Exercise objective: Please extract every line of the material below and reproduce each one word for word, in its original order.

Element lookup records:
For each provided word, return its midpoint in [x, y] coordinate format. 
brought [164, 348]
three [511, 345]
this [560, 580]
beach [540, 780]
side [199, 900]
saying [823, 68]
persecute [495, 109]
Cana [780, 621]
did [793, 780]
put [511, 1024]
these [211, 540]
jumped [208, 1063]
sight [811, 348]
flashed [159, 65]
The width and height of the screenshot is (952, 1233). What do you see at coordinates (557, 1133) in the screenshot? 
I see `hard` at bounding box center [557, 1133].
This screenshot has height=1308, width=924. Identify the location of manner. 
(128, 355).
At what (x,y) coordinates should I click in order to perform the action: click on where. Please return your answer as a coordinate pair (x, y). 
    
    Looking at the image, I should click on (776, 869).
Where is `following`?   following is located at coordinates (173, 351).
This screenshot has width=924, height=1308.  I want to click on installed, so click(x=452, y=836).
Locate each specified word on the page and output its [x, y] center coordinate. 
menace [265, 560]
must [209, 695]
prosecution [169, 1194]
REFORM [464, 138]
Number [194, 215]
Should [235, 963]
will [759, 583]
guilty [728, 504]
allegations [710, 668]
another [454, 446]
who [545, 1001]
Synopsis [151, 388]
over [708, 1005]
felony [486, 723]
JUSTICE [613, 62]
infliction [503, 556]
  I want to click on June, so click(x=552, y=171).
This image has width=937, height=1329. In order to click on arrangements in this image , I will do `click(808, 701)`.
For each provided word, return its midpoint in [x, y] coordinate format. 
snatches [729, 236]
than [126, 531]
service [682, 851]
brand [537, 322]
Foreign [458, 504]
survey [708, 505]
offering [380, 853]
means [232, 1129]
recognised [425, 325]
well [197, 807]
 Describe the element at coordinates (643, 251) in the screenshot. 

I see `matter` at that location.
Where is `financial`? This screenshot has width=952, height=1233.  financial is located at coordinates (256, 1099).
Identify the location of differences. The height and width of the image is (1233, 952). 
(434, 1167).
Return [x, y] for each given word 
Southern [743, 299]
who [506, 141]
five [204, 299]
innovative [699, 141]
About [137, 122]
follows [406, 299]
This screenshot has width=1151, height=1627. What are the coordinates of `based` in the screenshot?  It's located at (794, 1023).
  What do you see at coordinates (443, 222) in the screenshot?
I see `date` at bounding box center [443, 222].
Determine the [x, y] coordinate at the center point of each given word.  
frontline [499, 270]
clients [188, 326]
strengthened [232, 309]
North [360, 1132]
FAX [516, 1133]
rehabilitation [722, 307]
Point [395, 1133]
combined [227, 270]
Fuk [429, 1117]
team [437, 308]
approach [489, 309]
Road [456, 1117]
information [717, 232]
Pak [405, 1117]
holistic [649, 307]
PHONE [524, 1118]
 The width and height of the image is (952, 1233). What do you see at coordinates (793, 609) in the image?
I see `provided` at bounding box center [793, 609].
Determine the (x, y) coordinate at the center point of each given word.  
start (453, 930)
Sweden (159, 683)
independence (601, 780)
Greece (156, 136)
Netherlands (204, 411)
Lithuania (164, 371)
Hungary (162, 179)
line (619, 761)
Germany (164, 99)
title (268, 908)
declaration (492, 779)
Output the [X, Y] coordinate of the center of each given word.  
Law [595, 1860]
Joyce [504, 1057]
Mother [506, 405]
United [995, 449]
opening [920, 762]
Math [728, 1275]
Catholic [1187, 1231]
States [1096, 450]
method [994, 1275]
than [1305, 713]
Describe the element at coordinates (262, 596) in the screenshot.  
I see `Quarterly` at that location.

Finished exercise:
For each provided word, return its midpoint in [x, y] coordinate format. 
brought [164, 348]
three [511, 345]
this [560, 580]
beach [540, 780]
side [199, 900]
saying [823, 68]
persecute [495, 109]
Cana [780, 621]
did [793, 780]
put [511, 1024]
these [211, 540]
jumped [208, 1063]
sight [811, 348]
flashed [159, 65]
The width and height of the screenshot is (952, 1233). What do you see at coordinates (557, 1133) in the screenshot? 
I see `hard` at bounding box center [557, 1133].
This screenshot has height=1308, width=924. Identify the location of manner. 
(128, 355).
At what (x,y) coordinates should I click in order to perform the action: click on where. Please return your answer as a coordinate pair (x, y). 
    
    Looking at the image, I should click on (776, 869).
Where is `following`?   following is located at coordinates (173, 351).
This screenshot has width=924, height=1308.  I want to click on installed, so click(x=452, y=836).
Locate each specified word on the page and output its [x, y] center coordinate. 
menace [265, 560]
must [209, 695]
prosecution [169, 1194]
REFORM [464, 138]
Number [194, 215]
Should [235, 963]
will [759, 583]
guilty [728, 504]
allegations [710, 668]
another [454, 446]
who [545, 1001]
Synopsis [151, 388]
over [708, 1005]
felony [486, 723]
JUSTICE [613, 62]
infliction [503, 556]
  I want to click on June, so click(x=552, y=171).
This image has width=937, height=1329. In order to click on arrangements in this image , I will do `click(808, 701)`.
For each provided word, return its midpoint in [x, y] coordinate format. 
snatches [729, 236]
than [126, 531]
service [682, 851]
brand [537, 322]
Foreign [458, 504]
survey [708, 505]
offering [380, 853]
means [232, 1129]
recognised [425, 325]
well [197, 807]
 Describe the element at coordinates (643, 251) in the screenshot. 

I see `matter` at that location.
Where is `financial`? This screenshot has width=952, height=1233.  financial is located at coordinates (256, 1099).
Identify the location of differences. The height and width of the image is (1233, 952). 
(434, 1167).
Return [x, y] for each given word 
Southern [743, 299]
who [506, 141]
five [204, 299]
innovative [699, 141]
About [137, 122]
follows [406, 299]
This screenshot has width=1151, height=1627. What are the coordinates of `based` in the screenshot?  It's located at (794, 1023).
  What do you see at coordinates (443, 222) in the screenshot?
I see `date` at bounding box center [443, 222].
Determine the [x, y] coordinate at the center point of each given word.  
frontline [499, 270]
clients [188, 326]
strengthened [232, 309]
North [360, 1132]
FAX [516, 1133]
rehabilitation [722, 307]
Point [395, 1133]
combined [227, 270]
Fuk [429, 1117]
team [437, 308]
approach [489, 309]
Road [456, 1117]
information [717, 232]
Pak [405, 1117]
holistic [649, 307]
PHONE [524, 1118]
 The width and height of the image is (952, 1233). What do you see at coordinates (793, 609) in the image?
I see `provided` at bounding box center [793, 609].
Determine the (x, y) coordinate at the center point of each given word.  
start (453, 930)
Sweden (159, 683)
independence (601, 780)
Greece (156, 136)
Netherlands (204, 411)
Lithuania (164, 371)
Hungary (162, 179)
line (619, 761)
Germany (164, 99)
title (268, 908)
declaration (492, 779)
Output the [X, Y] coordinate of the center of each given word.  
Law [595, 1860]
Joyce [504, 1057]
Mother [506, 405]
United [995, 449]
opening [920, 762]
Math [728, 1275]
Catholic [1187, 1231]
States [1096, 450]
method [994, 1275]
than [1305, 713]
Describe the element at coordinates (262, 596) in the screenshot.  
I see `Quarterly` at that location.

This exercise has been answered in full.